Van de Graaff generator, connection wires, microammeter

Procedure

1. Start the motor of a Van de Graaff generator for a few minutes to produce positive charges on the metal dome of the generator.

2. Bring your finger close to the dome of the generator. Observe what happens.

3. Touch the dome of the generator with the free end of the wire that is connected to the microammeter. Observe the microammeter needle closely.

4. Switch off the motor of the Van de Graaff generator

Observation

- Can feel a brief electric shock when your finger is brought close to the

dome of the generator.

- The microammeter needle is deflected when a wire is connected to the

dome of the generator.

- Can safely touch the metal dome with your finger.

- The microammeter needle is returned to its zero position when the Van de

Graaff is switched off.

An electric field

is a region in which an electric charge experiences an electric force (attraction or repulsion).
is represented by a series of arrowed lines called electric field lines.

The lines indicate both the magnitude and direction of the field.
The direction of an electric field at any point is taken as the direction of the force acting on a charged body placed at that point.
Electric field lines never cross each other.
Electric field lines are most dense around objects with the greatest amount of charge.

The effect of an electric field on a charge

(a) A charged ball in an electric field

Procedure:

Switch on the EHT power supply
Charge the ping-pong ball by contact with one of the electrodes.
Observe what happen to the movement of the ping pong ball.

Observation:

When the EHT power supply is switched on, the ball oscillate to and fro between the two metal plates X and Y.

Discussion:

The ping-pong ball is neutral it remains at the centre as the electric forces acting on it are balanced.
When the EHT power supply is switched on, plate X is positively charged and plate Y is negatively charged.
When the ping-pong ball touches the positively charged plate X, the ball receives positive charges from the plate and experiences a repulsive force. The ball will then pushed to the negatively charged plate Y.
When the ball touches plate Y, the positive charges are neutral by the negative charges. The ball then negatively charged and repels toward plate X.
The process is repeated and the ball oscillate to and fro between the two metal plates X and Y.
The rate of oscillation of the ping-pong ball can be increased by

increasing the voltage of the EHT power supply and
decrease the distance between the two plates X and Y.

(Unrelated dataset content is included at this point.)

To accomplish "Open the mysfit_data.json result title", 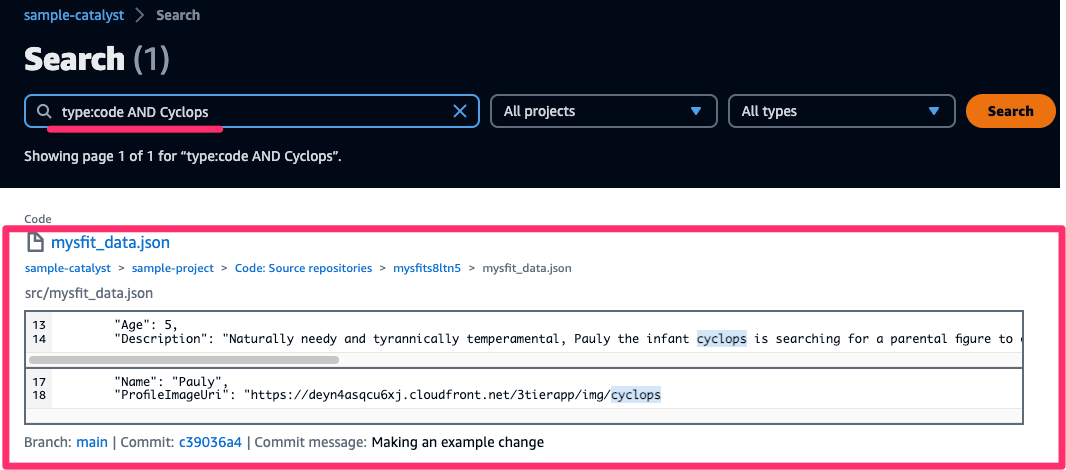I will tap(110, 243).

(b) The effect of an Electric field on a Candle Flame

Observation

When the EHT power supply is switched on, the candle flame divided into two portions in opposite directions.

The portion that is attracted to the negative plate P is very much larger than the portion that is attracted to the positive plate Q.

Discussion

The hot flame of the candle ionized the air molecules in its surrounding into positive and negative ions.
The positive ions are attracted towards the negative plate P. At the same time, the negative ions are attracted to the positive plate Q.
The movement of the ions towards the plated P and Q caused the candle flame to spread out.
The bigger portion of the flame is attracted towards the negative plate as the mass of the positive ions is larger than of the negative ions.

Exercise:

Question 1

The current flows in a light bulb is 0.5 A.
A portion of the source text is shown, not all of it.